Second, we also controlled for the possibility that social context may influence the willingness of tits to join in mobbing. Since flock size has been suggested to increase the intensity of mobbing^14,15, we recorded the number of Japanese tits observed around 15-m of the shrike specimen during 90-s of playback and included this as a covariate in the statistical models. Supporting the prediction, tits more readily approached within 2-m of the shrike when flock size was larger (generalized linear mixed model: χ² = 16.06, df = 1, P < 0.0001). However, they did not alter wing flicking displays according to the flock size (χ² = 0.00, df = 1, P = 0.9692). Approaching a predator is likely to be riskier than exhibiting wing flicking displays, but the associated risks should be reduced when there are more surrounding individuals (i.e., safety in numbers)¹⁶. This might explain why flock size affected approaching behaviour, but not wing-flicking.

Discussion

Our results show that Japanese tits discriminate between two temporally- and spatially linked calls played from one speaker (which mimic calls by one individual) and two temporally linked calls played from two speakers (which mimic calls from two individuals). They join in mobbing a shrike when perceiving alert-recruitment call sequences broadcast from a single sound source (i.e., combined calls). In contrast, if the component calls are broadcast separately from different sources in the same ordering (i.e., non-combined calls), tits reduced their mobbing response. During playbacks of recruitment-alert orderings from one and two sources, tits rarely mobbed the shrike, indicating that they recognize whether the two calls are temporally linked into ordered sequences even in the presence of a predator. These results are supported by the statistical models that control for the possibilities that other factors, such as the way of creating playback stimuli and flock size, may have influence on tits’ behaviour. These findings show that tits are able to recognize an alert-recruitment call sequence as a single unit when coming from one individual, but not from two, which supports our conclusion that tits have evolved core-Merge.

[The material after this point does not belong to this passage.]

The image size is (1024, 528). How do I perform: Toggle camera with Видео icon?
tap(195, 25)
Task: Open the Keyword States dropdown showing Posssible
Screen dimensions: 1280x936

Previous experiments showed that Japanese tits do not simply associate an alert-recruitment call sequence with an independent meaning, such as “mobbing”, but rather, extract meanings of both component calls (i.e., “alertly” + “approach” = {alertly approach})^11,17. Therefore, call combinations of Japanese tits might represent an analogy to human phrases where core-Merge operates on two words to produce juxtaposed, compositional phrases (e.g., come + talk = {come talk}). Combinations of two call types have also been documented for other animals; however, how they relate to the creation of meaning seems to be diverse across species^4,5,6. For example, putty-nosed monkeys (Cercopithecus nictitans) combine two alarm call types, each of which seemingly denotes a different predatory threat, such as leopards or eagles, to stimulate long-distance group movements^18,19. Since this combination creates a message that is not derived from either alarm call type, it might represent an analogy to idiomatic expressions, i.e., “leopard” + “eagle” = “move on”²⁰ (but see ref. 21). Campbell’s monkeys (Cercopithecus campbelli) add a short vocal element at the end of high-threat alarm calls when perceiving lower threats, which has thought to be an analogy to suffixation (i.e., “predator” + “-like” = “predator-like”)^22,23. Regardless of how meaning is created, the production and perception of animal call combinations may largely depend on core-Merge. We hope that our experimental paradigm provides a robust method to investigate core-Merge across a variety of species and encourages future comparative studies, which will help to understand under which conditions this linguistic capacity will evolve.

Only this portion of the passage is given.